→ TASK TO CARRY OUT: Return the lines below word for word, leaving out the pictures.

→ MATERIAL:
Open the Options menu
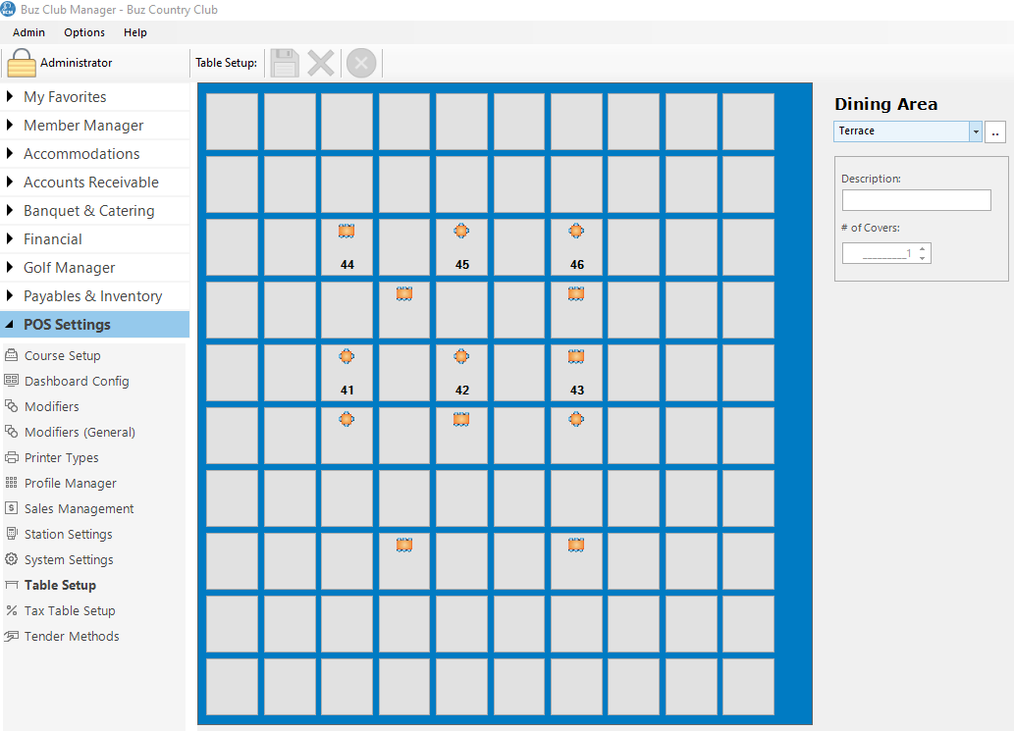Viewport: 1014px width, 731px height. (x=84, y=32)
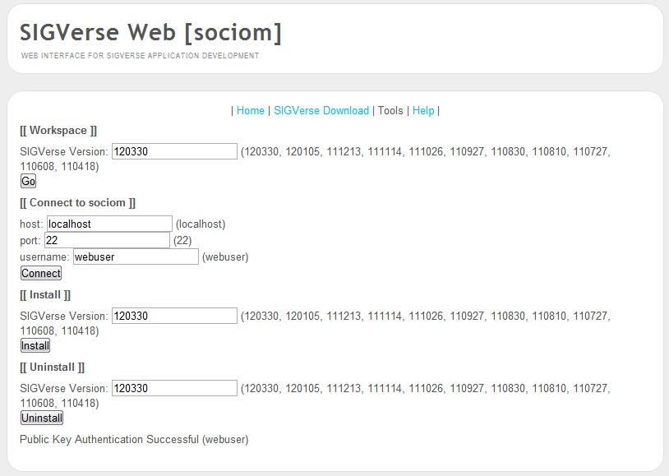Click the [[ Install ]] section heading
Viewport: 669px width, 476px height.
click(x=45, y=294)
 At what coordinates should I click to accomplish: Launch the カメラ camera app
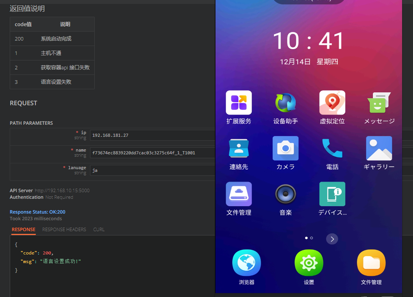tap(285, 148)
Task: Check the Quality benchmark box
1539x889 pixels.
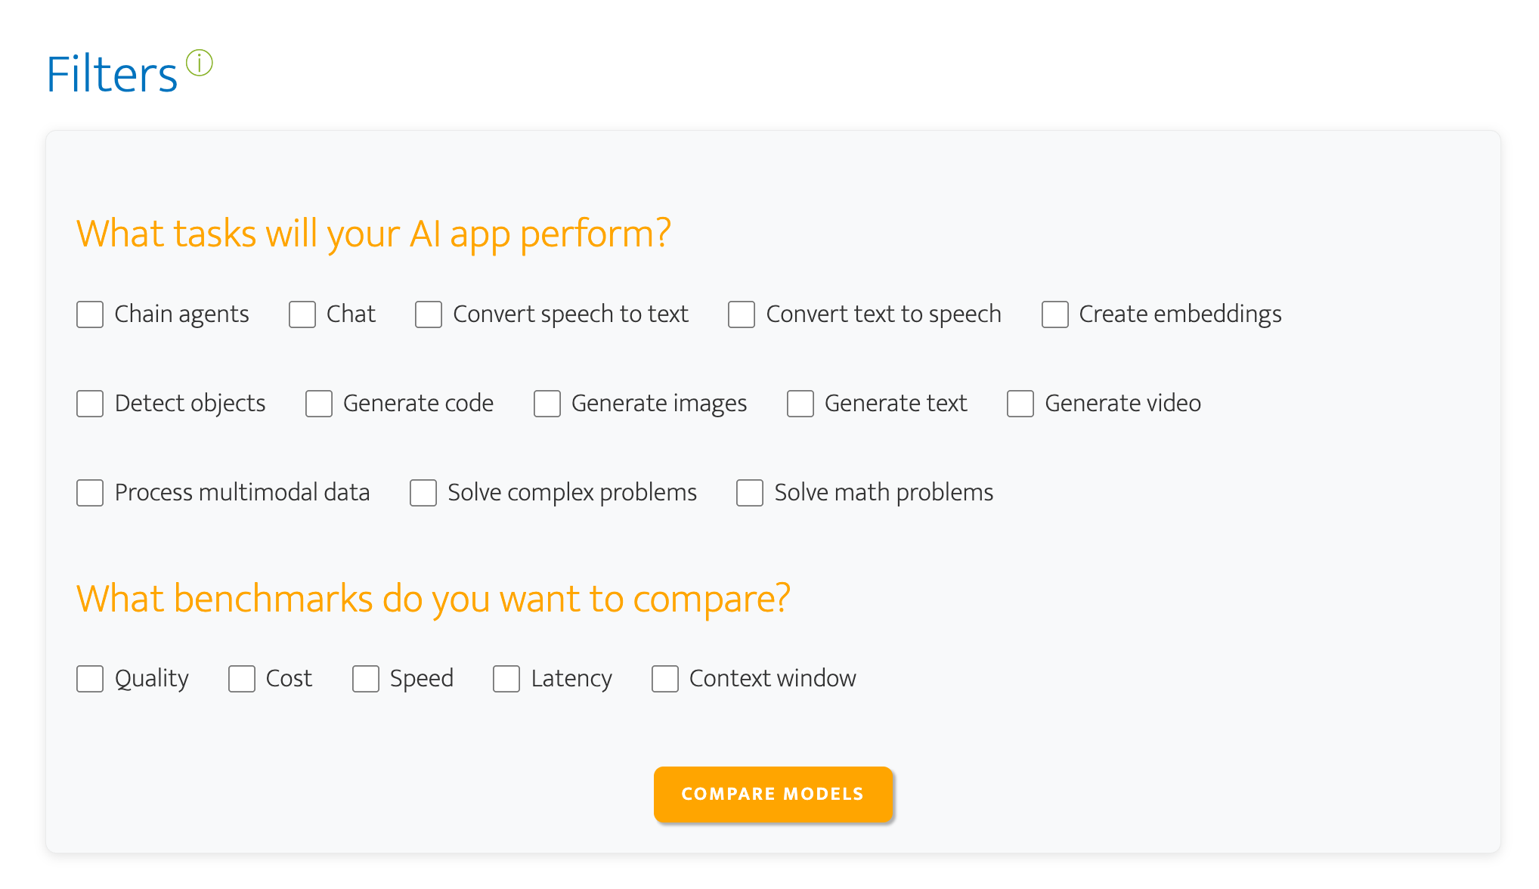Action: (x=90, y=679)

→ ANSWER TO THE PROBLEM:
Open the Options menu
Viewport: 1014px width, 731px height. (x=84, y=32)
Click the [[ Install ]] section heading
Viewport: 669px width, 476px height.
click(x=45, y=294)
 At what coordinates should I click to accomplish: Launch the カメラ camera app
tap(285, 148)
Task: Check the Quality benchmark box
1539x889 pixels.
Action: (x=90, y=679)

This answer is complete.